**AUFTRAG A:**
Suche aus den Datensätzen jede Zeile heraus, die die Zeichenfolge „screenshot“ enthält, und gib diese Zeilen unverändert wieder. Groß- und Kleinschreibung muss dabei übereinstimmen.

**QUELLENAUSZUG:**

■ ■ ■

Doppelbesteuerung bei Renten verhindern

Sehr geehrter Herr Präsident! Liebe Kolleginnen und Kollegen! Um das Wichtigste gleich mal vorwegzunehmen: Kein Mensch und schon gleich gar nicht wir als CDU/CSU-Fraktion im Deutschen Bundestag wollen eine Doppelbesteuerung von Renten – nicht, dass da ein falscher Eindruck entsteht.

(Beifall bei der CDU/CSU)

Ich glaube, das hat die Debatte auch gezeigt. Dass eine Doppelbesteuerung sogar verfassungswidrig wäre und schon allein deswegen in keiner Weise zur Debatte steht, steht nicht einmal im Vordergrund.

■ ■ ■

(Datensätze aus einer Datenquelle)

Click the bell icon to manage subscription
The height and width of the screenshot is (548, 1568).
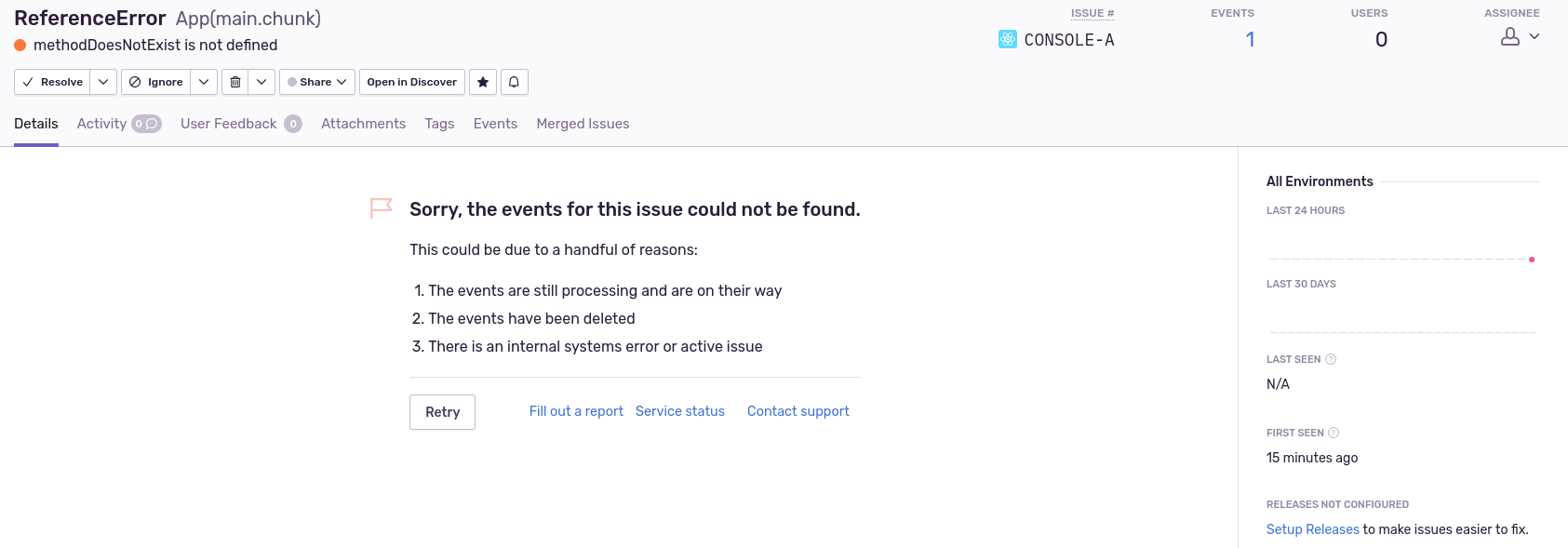(514, 82)
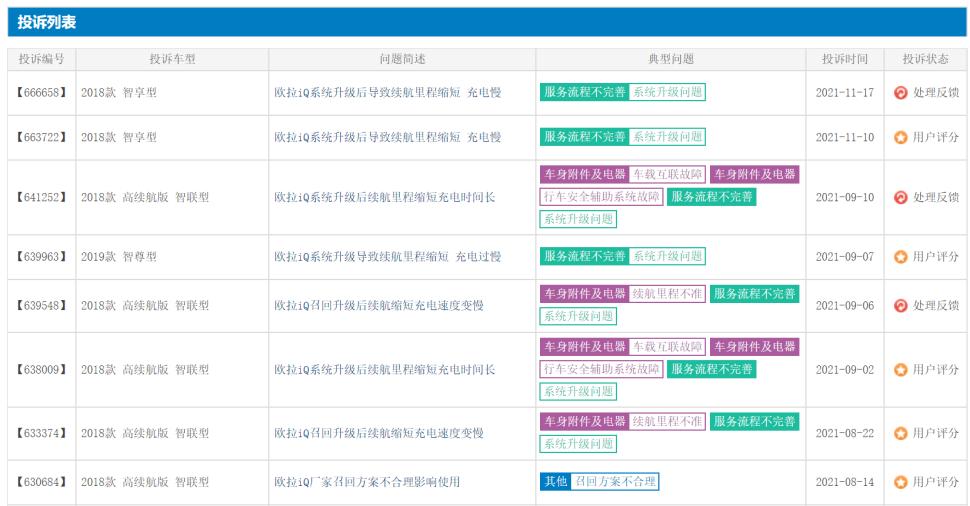Click orange star icon for complaint 630684

[x=900, y=482]
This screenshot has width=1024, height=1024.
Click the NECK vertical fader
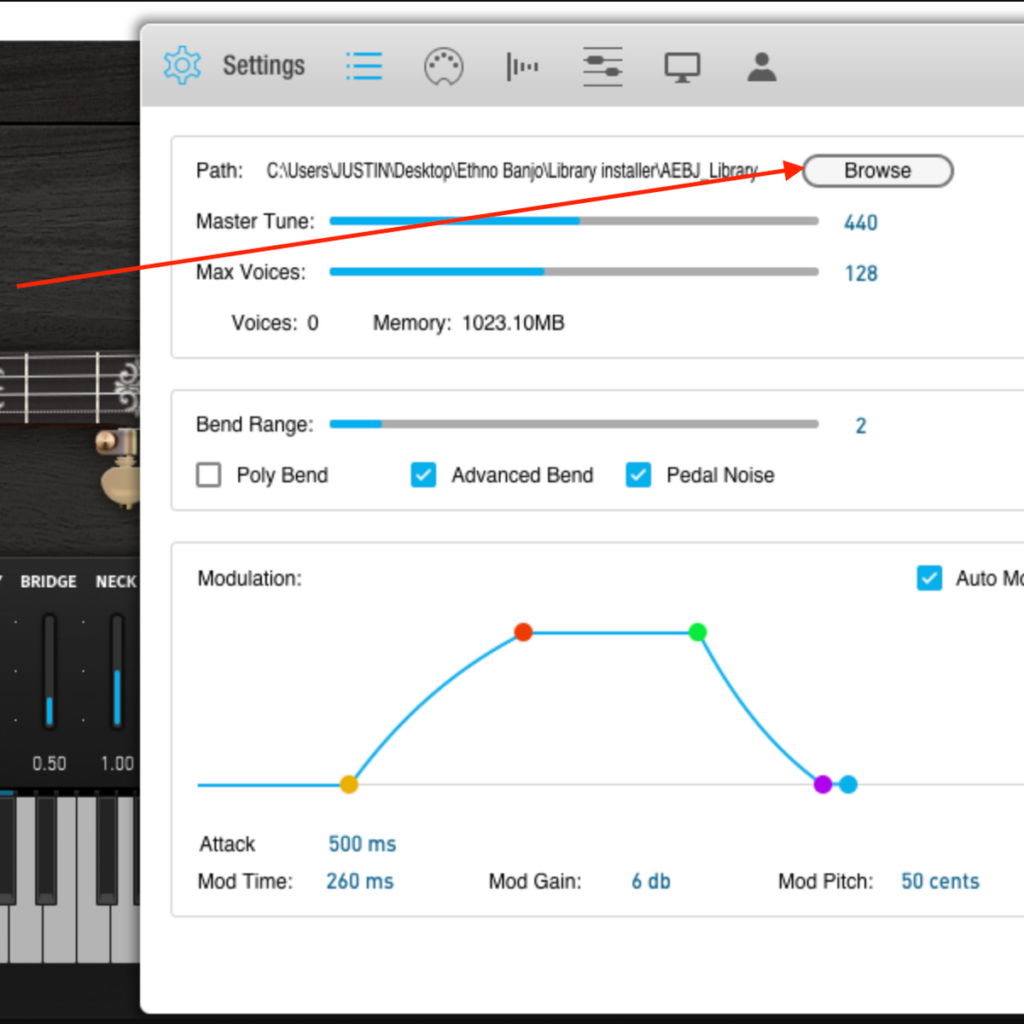[x=117, y=672]
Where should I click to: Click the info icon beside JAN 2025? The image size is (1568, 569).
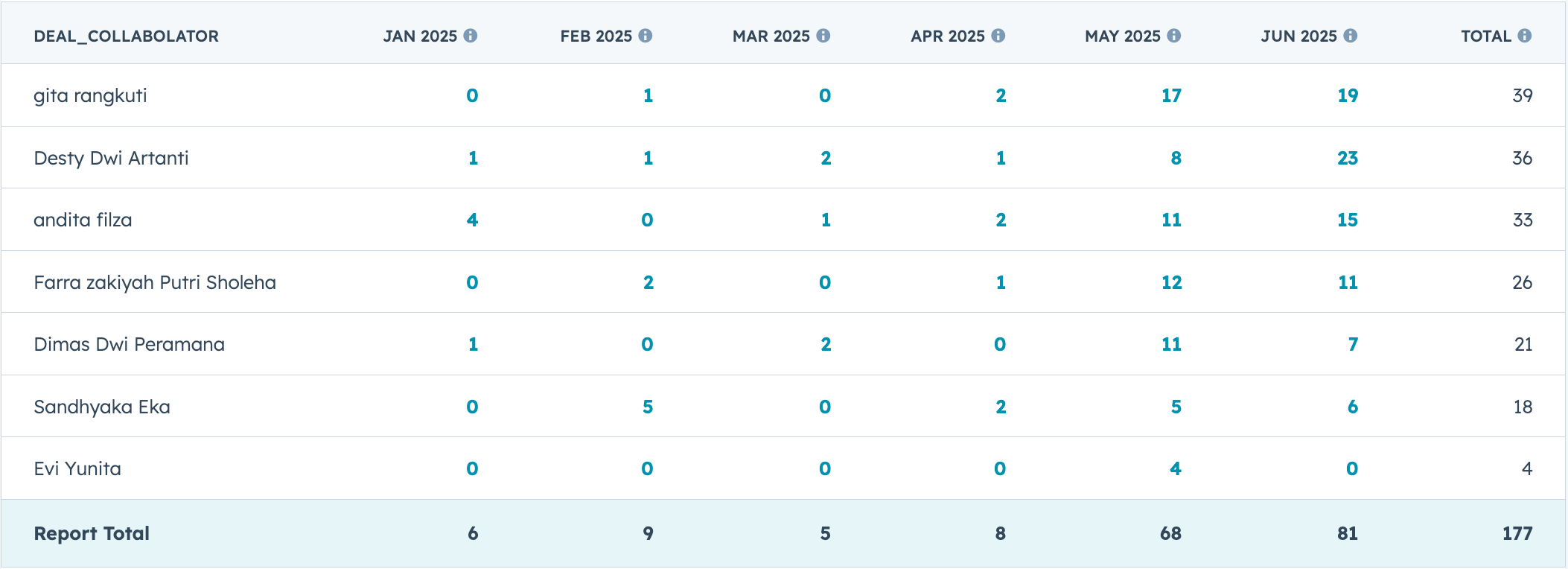click(471, 36)
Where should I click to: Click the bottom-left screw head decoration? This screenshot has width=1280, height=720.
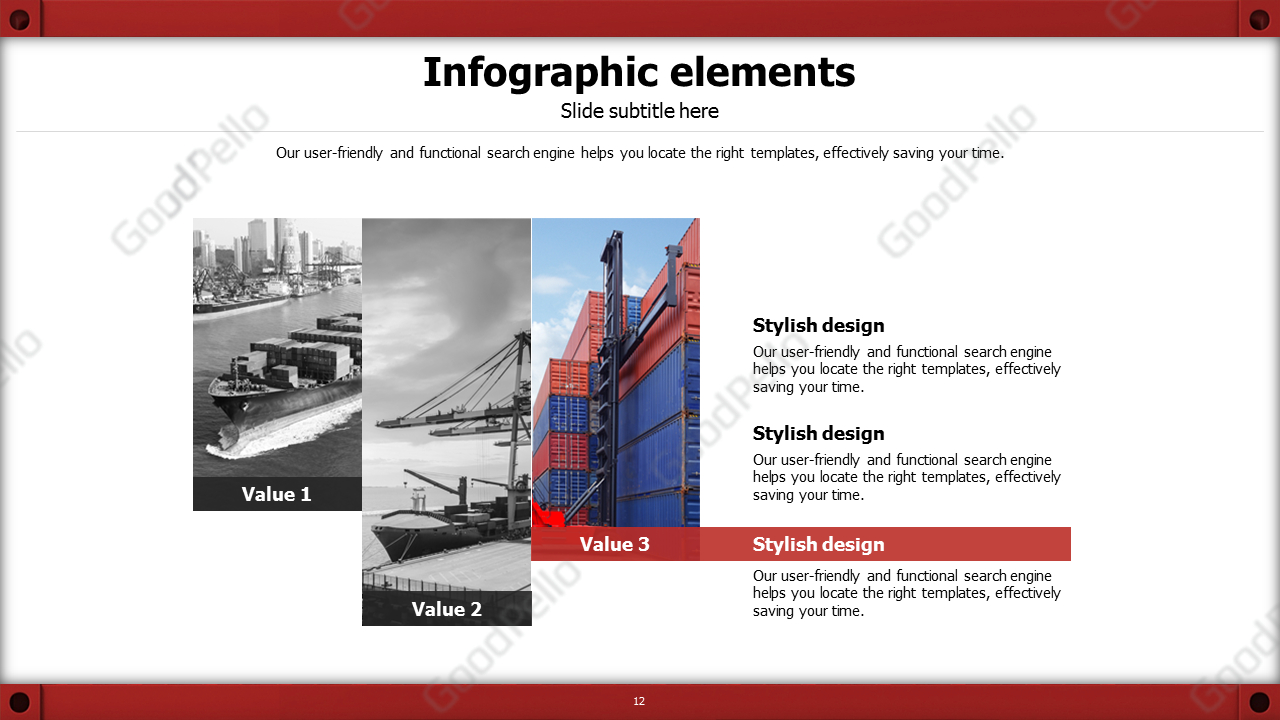pyautogui.click(x=22, y=701)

■ ■ ■

**AUFTRAG B:**
Als was wäre eine Doppelbesteuerung laut dem Redeauszug zur Doppelbesteuerung von Renten sogar einzustufen?

**ANTWORT A:**
The height and width of the screenshot is (548, 1568).
This screenshot has width=1024, height=1024.
Where should I click to: Click the bottom-left screw head decoration? This screenshot has width=1280, height=720.

**ANTWORT B:**
Als verfassungswidrig.